**PROBLEM DESCRIPTION:**
Pull out every line of the listing below and reproduce each one word for word. Leave the pictures out of your answer.

An excerpt from a dataset:
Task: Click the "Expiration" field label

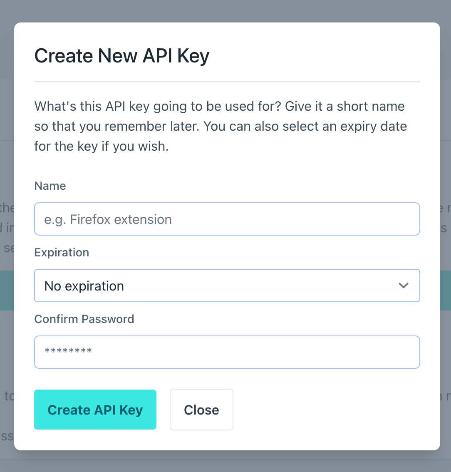Action: pyautogui.click(x=62, y=252)
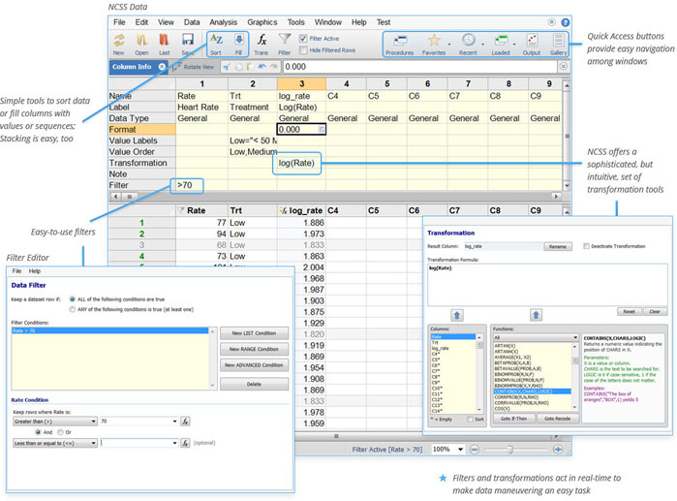677x501 pixels.
Task: Check Deactivate Transformation checkbox
Action: [587, 246]
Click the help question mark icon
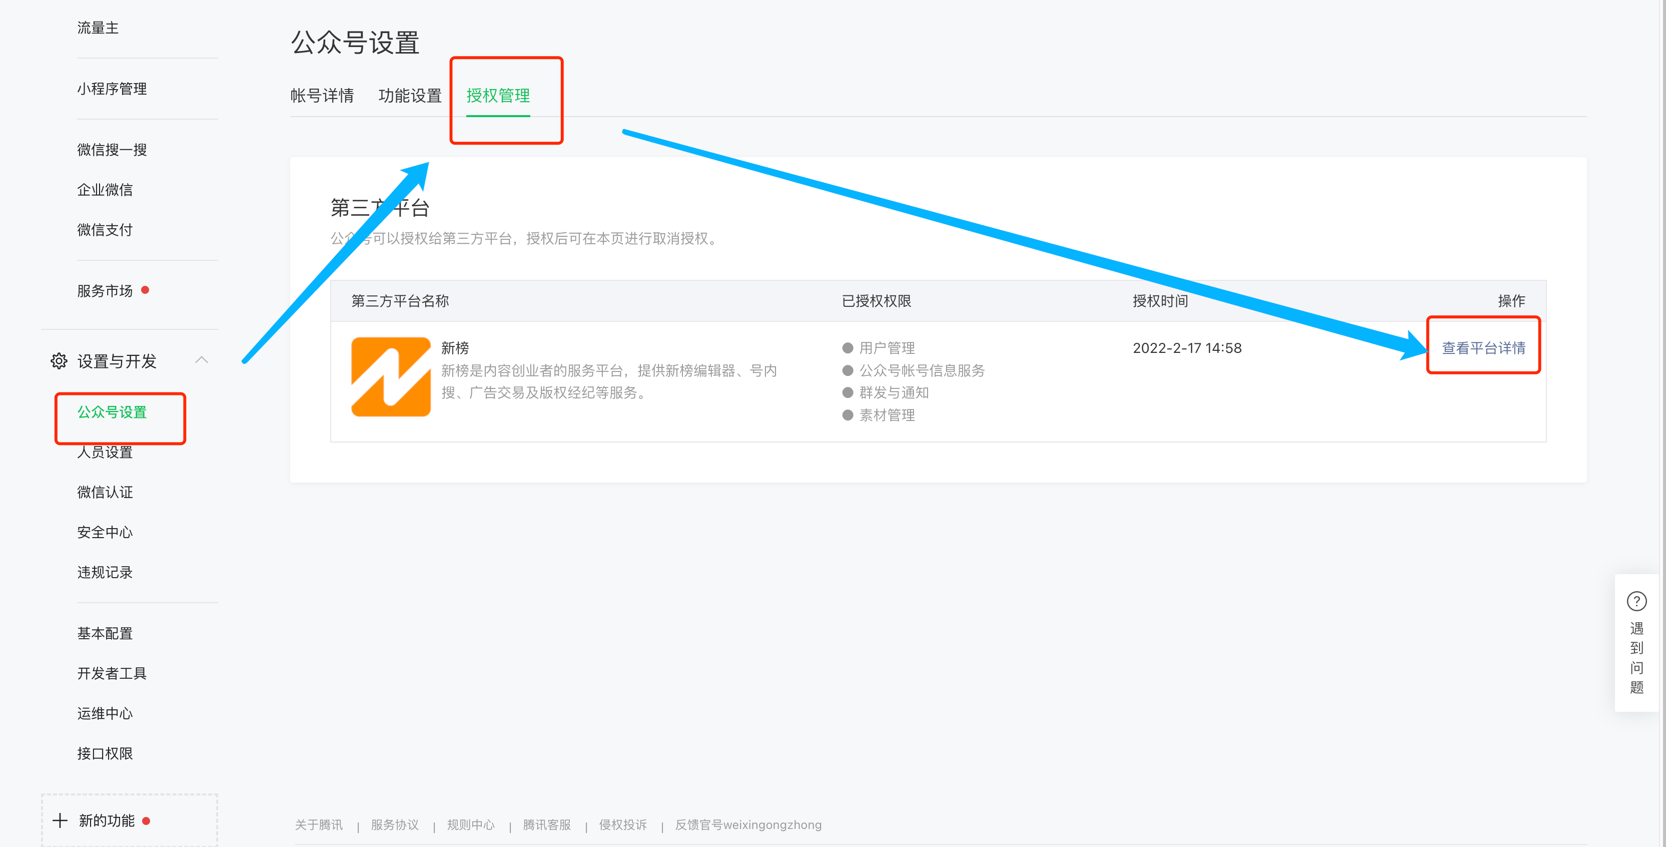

**SOLUTION TO THIS TASK:**
Task: Click the "Expiration" field label

Action: pyautogui.click(x=62, y=252)
677x501 pixels.
Task: Check Deactivate Transformation checkbox
Action: [587, 246]
Click the help question mark icon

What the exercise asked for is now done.